I'm also excited to hear about your fiction. As Worf said, very neat to see you turning your passion for things past - that we all chat about here - into something so productive.
 

Wally_Hood

One Too Many
Messages
1,772
Location
Screwy, bally hooey Hollywood
The Big Country (1958) with Gregory Peck, Jean Simmons, Carroll Baker, Charlton Heston, and Burl Ives; dir. William Wyler. Long, slow shots of people thinking, epic vistas of mountains and plains and canyons, with some long, slow shots of people thinking, interspersed with some long, slow dialogue. When Burl Ives recites his lines the tempo picks up. Check out his false eyebrows, made from kiddy toy bat wings.

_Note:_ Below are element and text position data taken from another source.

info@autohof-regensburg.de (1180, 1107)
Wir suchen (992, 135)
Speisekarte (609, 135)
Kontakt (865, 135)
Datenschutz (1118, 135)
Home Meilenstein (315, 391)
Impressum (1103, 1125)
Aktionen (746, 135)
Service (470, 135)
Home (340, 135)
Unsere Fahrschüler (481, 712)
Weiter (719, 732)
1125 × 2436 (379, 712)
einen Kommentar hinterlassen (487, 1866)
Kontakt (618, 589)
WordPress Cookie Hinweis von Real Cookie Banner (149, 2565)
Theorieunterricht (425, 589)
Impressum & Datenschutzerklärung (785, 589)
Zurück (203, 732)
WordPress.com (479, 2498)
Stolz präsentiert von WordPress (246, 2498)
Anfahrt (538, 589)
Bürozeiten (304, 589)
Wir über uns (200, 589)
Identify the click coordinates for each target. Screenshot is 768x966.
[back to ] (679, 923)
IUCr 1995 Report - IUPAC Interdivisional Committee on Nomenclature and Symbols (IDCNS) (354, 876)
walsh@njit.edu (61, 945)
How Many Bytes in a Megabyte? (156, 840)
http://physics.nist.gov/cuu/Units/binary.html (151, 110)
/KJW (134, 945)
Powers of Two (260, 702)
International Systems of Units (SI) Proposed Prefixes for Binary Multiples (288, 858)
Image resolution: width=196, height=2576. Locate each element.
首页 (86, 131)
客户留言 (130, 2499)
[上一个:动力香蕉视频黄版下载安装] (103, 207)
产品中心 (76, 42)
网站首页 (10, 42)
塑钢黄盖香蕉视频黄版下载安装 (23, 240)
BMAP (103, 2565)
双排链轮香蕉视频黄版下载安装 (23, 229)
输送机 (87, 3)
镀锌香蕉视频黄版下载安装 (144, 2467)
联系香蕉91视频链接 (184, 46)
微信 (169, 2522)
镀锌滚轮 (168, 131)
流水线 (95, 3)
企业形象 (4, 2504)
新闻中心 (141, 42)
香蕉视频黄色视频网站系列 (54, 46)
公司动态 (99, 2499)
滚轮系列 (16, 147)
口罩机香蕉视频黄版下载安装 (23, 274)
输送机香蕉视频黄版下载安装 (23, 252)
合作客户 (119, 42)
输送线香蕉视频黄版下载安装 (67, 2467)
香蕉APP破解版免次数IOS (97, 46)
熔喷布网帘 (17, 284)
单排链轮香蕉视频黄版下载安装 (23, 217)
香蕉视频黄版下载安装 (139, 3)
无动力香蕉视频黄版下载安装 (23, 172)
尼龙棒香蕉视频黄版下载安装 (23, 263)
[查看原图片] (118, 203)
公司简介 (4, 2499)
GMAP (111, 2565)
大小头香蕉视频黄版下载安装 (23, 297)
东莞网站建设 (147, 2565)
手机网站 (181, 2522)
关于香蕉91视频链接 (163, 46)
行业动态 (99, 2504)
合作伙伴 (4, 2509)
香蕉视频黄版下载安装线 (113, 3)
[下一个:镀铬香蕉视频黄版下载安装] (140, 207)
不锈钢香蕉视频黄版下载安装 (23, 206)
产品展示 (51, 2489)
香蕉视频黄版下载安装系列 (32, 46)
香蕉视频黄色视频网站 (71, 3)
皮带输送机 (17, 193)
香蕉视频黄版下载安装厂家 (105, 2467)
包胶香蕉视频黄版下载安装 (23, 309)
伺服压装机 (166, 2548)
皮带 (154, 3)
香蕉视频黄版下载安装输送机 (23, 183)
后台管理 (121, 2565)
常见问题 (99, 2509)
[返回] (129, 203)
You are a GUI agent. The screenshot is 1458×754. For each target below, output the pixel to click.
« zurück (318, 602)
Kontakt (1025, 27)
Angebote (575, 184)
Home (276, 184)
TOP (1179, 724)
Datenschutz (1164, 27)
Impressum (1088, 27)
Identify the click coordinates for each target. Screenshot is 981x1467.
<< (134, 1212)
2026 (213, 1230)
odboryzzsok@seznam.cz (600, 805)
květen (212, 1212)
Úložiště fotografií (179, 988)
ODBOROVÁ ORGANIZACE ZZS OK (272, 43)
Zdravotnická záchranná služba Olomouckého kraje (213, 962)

All the move-making gimmicks are here to make you think you're watching an epic: ponderous pacing, static placement of extras while the principals stare at each other to stretch out the time, crane shots, long-distance shots of riders on horseback traveling across dramatic terrain (think of Lawrence of Arabia trekking across endless lunar-like landscapes). The thing clocks in at 2 hours and 40-some minutes but it seems like about a week.